The fact is, there is no such thing as pure Doom(ok, there is, but in other Doom bands but My Dying Bride). I don't normally agree with Mike on the genres and their necessity, but any band can be judged on how much they have progressive elements, elements of some specific genre and elements outside of its borders. What these borders are and how we find what is progressive and what is not is the main difficulty in our situation.
For example, you say My Dying Bride can be seen as simply just a Doom Metal band. But is Doom Metal something that is the opposite of progressive music? Can't Doom Metal be mixed with progressive elements, much like Death Metal and Black Metal are? For example, is Opeth's Deliverance just Death Metal? Is Emperor's Prometheus album just a typical Black Metal release? I have started a thread, which got deteriorated quickly, in which I developed the idea about each type of Metal being compatible with Prog. Of course, I talked about compatibility, rather than about the existence of some specific Metal genre that is entirely progressive.
Now, back to My Dying Bride. They started as a Doom Metal band, which can be seen on the very first debut album, as well as the Trinity compilation. A doom metal band, with sick, twisted, slow riffs and an obvious death metal influence, with (IMO) elements of Thrash, that they kept throughout their entire career. It is known to the fans of Doom Metal that the sound developed within MDB's music was called 'avant-garde' at the time for its nihilism, experimentation with pianos and violins and nothingarian song structures that transcended metal. However, if you ask me whether I honestly believe that the album is an avant-garde release, I will tell you that whilst it is certainly earth-shattering, it is not 'avant-garde' in the same meaning our site accepts and I consider it my duty to make decisions based on site's specific set of definitions only.
To sum it up, if we shuld make a conclusion on whether MDB are a progressive metal band, I'd like to ignore the fact they recorded As The Flower Withers, as I tend to think only after that things started to get really interesting, intricate, surrealistic and progressive.
Turn Loose The Swans was an album released before the early releases of Cynic, Opeth and Novembre, and defined Progressive Extreme Metal. Before MDB nobody besides certain 80's dark Thrash/1st wave of BM bands, whose progressiveness is not only questionable but from my point of view unlikely, could combine the concepts of beauty and extreme way of expressing emotion as well as MDB did. Turn Loose The Swans not only layed the blueprint for future compositions of bands in the likes of Opeth, but also still remains as a progressive, surrealistic, emotionally intricate and bizarre album up to this day, with violins, keyboards, horns and clean vocals making the essential core of the progressive sound.
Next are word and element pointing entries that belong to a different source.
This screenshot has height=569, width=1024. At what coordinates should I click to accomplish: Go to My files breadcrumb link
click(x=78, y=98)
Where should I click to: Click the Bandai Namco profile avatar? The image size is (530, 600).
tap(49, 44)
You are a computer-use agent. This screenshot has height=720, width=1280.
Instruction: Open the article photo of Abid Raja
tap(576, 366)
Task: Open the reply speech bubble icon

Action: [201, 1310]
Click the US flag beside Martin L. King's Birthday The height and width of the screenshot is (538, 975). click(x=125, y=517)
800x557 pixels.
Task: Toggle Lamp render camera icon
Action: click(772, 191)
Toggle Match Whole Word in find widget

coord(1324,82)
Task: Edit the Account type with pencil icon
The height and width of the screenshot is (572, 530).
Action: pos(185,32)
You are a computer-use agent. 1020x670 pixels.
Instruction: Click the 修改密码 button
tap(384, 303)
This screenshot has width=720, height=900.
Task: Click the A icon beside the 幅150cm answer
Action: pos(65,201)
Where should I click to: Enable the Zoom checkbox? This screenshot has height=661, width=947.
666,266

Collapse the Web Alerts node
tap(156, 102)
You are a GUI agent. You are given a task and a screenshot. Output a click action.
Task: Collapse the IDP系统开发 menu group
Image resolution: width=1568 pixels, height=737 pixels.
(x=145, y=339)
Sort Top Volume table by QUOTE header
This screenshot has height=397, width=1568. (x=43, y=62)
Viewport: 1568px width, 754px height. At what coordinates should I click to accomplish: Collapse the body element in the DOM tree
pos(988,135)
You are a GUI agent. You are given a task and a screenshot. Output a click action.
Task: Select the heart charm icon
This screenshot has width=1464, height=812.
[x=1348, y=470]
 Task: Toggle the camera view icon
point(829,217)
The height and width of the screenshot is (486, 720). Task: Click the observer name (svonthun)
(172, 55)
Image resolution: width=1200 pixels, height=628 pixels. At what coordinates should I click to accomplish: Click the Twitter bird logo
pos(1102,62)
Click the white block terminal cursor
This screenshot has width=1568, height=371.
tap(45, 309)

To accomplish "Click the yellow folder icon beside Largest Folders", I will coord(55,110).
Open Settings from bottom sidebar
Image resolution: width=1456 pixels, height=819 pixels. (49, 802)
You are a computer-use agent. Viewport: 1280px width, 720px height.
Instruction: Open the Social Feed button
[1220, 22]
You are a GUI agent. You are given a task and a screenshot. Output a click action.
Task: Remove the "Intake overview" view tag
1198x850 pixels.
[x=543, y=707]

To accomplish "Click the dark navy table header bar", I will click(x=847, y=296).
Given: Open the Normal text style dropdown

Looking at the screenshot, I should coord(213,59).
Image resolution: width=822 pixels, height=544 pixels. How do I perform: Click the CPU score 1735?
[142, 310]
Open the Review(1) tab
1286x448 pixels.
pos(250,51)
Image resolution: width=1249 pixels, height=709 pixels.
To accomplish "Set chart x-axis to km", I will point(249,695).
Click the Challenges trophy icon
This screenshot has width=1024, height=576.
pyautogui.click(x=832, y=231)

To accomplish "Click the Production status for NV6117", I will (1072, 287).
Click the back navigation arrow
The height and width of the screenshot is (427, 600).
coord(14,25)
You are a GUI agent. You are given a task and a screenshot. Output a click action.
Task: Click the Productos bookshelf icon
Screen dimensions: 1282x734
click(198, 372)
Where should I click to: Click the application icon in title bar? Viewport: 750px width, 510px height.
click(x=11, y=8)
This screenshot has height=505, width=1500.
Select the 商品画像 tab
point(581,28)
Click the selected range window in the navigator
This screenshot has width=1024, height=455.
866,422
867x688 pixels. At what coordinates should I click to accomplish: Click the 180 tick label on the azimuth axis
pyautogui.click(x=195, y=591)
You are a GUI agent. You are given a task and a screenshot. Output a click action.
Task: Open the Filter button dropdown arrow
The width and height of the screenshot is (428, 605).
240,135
I tend to look on The Angel And The Dark River(my favourite) as a continuation of Turn Loose The Swans with all the extreme expression removed and more progressive tendencies added. These two albums were way ahead of their time and I can't see how someone can not see the traits of Prog-Metal in this music. Next was Like Gods Of The Sun, with its watered down, short songs. It is quite a pleasant album, but not one the progressiveness of which I look serious on. The percent album, however, while not being done in a particularly prog-metallish way had more experimentation than ever, with bleak gothic rock songs with influenced from post-rock, avant-garde and even trip hop. As for their other albums, I think they represent the progressive qualities of MDB in the weakest way, although Voivod influenced thrash riffs and keyboards and long compositions with contrast between quiet and extreme can be found there as well. I think their newest album is not too progressive either.
So there, had to make the last paragraph shorter to save me time on talking about less progressive of the band's output.